* begin DATA FOR THE TASK *

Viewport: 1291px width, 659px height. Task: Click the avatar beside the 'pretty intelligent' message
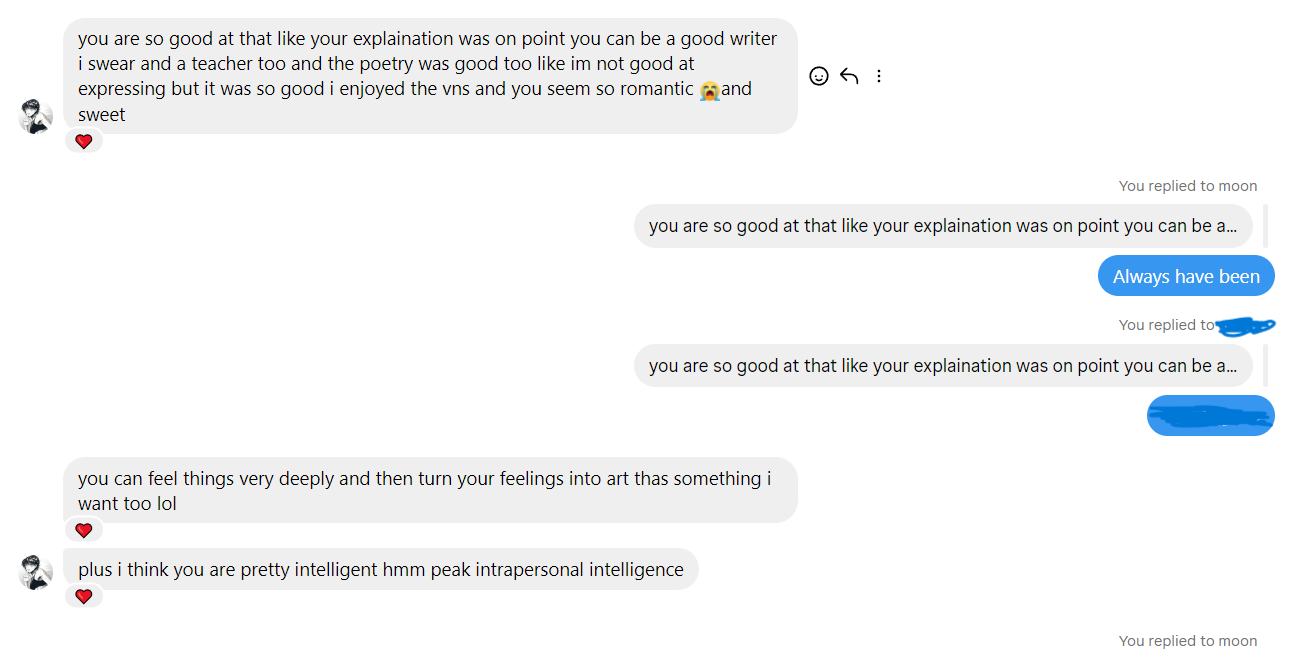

* end DATA FOR THE TASK *
* begin DATA FOR THE TASK *

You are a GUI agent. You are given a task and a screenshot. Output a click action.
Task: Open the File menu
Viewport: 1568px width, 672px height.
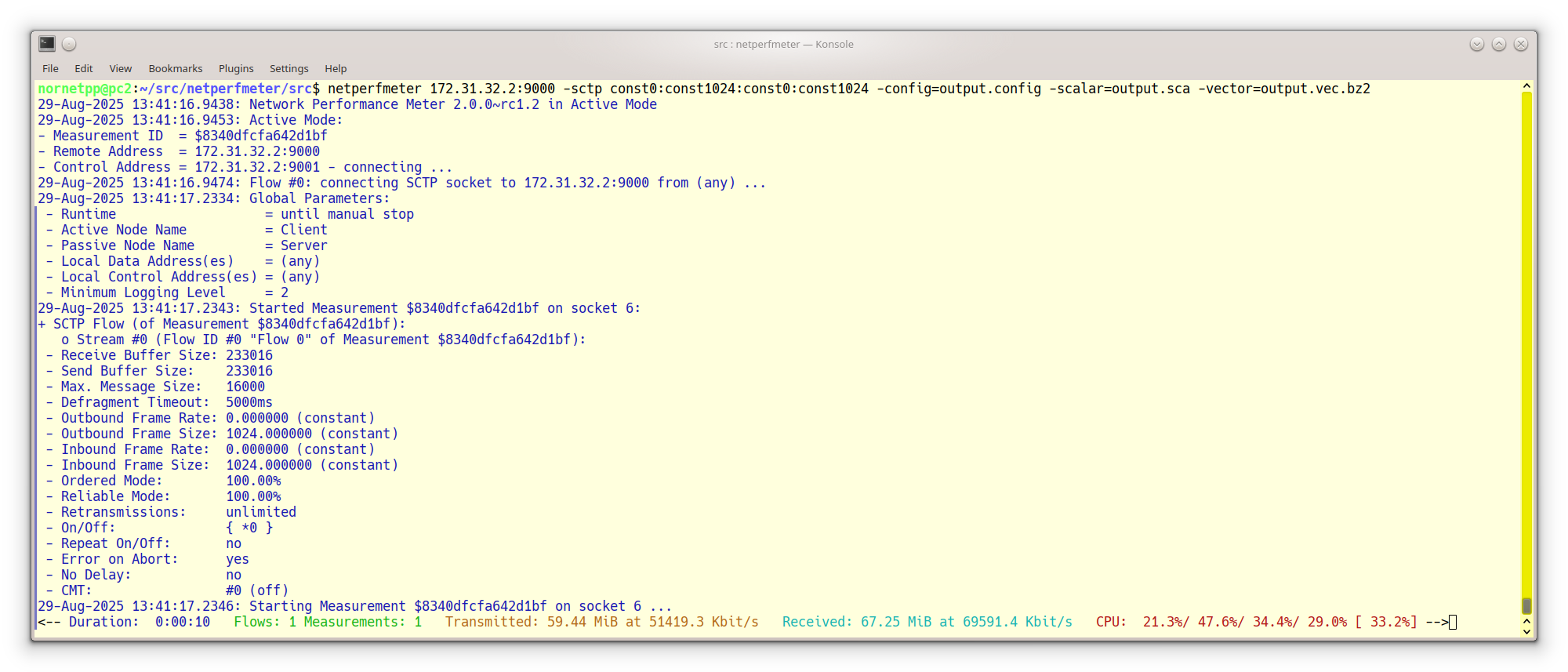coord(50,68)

* end DATA FOR THE TASK *

▶ **TASK OBJECTIVE**:
Convert the lines from the one with "You are a GUI" to the one with "coord(50,68)", both included, into a Markdown table with the columns Number and Line, skipping blank lines. Leave the pictures out of the answer.

▶ **WORKED SOLUTION**:
| Number | Line |
|---|---|
| 1 | You are a GUI agent. You are given a task and a screenshot. Output a click action. |
| 2 | Task: Open the File menu |
| 3 | Viewport: 1568px width, 672px height. |
| 4 | coord(50,68) |